I'm not a scholar of law either, but I think it isn't "specific" because there is no specific "copying" or "distributing" of the material.

If they had recorded "x username from y ip address sent 14000kb of file1 in exhibit a to such and such ip address/username" then this would have been sufficient grounds to show "infringement"

Does that make sense?

Anonymous said...

And about bloody time too.

Anonymous said...

If they had recorded "x username from y ip address sent 14000kb of file1 in exhibit a to such and such ip address/username" then this would have been sufficient grounds to show "infringement"

I'd say that that is insufficient evidance to prove copyright infringment.

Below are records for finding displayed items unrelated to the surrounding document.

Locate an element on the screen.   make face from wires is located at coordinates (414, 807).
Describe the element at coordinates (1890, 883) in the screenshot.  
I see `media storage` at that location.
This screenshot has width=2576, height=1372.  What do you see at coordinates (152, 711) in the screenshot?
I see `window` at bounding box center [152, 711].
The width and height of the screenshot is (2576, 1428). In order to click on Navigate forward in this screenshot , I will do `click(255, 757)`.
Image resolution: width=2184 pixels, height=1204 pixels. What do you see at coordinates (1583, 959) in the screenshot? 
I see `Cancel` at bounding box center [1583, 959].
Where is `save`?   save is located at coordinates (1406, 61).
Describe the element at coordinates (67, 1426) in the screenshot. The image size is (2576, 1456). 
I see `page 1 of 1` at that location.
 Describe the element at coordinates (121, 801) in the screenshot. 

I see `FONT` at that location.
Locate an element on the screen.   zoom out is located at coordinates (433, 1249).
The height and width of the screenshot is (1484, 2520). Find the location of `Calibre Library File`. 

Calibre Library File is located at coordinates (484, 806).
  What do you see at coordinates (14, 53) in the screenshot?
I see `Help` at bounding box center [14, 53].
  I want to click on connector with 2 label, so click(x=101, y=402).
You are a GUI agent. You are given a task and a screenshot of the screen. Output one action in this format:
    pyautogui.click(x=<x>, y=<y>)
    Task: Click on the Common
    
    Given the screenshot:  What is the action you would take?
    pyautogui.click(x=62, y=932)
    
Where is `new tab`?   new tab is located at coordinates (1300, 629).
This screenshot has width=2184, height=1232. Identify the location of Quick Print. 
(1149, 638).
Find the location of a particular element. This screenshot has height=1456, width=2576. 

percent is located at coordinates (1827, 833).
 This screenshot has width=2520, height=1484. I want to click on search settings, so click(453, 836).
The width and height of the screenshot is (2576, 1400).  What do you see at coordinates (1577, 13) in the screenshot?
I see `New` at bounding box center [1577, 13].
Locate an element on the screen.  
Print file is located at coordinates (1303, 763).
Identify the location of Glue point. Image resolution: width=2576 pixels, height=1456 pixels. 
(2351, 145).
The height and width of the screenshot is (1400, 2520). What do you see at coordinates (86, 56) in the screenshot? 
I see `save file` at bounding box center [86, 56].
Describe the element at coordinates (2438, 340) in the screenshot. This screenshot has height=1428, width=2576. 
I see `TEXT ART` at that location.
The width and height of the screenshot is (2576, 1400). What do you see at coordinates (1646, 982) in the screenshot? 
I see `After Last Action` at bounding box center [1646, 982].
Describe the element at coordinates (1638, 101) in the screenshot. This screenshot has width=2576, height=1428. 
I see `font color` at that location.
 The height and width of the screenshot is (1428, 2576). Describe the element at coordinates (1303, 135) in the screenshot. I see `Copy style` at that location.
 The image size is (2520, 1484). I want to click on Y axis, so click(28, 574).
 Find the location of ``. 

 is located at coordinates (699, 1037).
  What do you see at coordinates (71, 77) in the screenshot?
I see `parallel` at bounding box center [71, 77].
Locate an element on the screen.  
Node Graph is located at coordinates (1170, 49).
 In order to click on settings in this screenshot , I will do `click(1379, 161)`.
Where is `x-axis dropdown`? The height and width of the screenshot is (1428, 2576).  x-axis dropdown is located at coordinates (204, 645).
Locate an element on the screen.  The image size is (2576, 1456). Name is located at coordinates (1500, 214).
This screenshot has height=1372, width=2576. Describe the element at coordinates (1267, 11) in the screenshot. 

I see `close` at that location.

Give me ten mins with a computer and i can prove that the file distributed was mearly an alternate encoding of the bible.

Anonymous said...

I have a question. in none of those exhibits do I find where this person is actually downloading or having the file downloaded. What actual basis does the RIAA have for this case? The fact that you find titles like "Albumart_{string of numbers}" shows that this person had just shared where they extract their CD's to for personal use. The titles of the mp3's all appear to follow a pretty common default setting in Windows Media Player of artist_name_Song_title.mp3. This would lead me to believe that again these are all albums that the defendent owns or has owned in the past and had copied to their library. Correct me if I am wrong but does kazza as a default search your computer for media files to share? Does it not also set itself up to start up at computer bootup? So in all fairness could this computer have done this sharing without the defendants knowledge? There appear to be lots of holes in this case.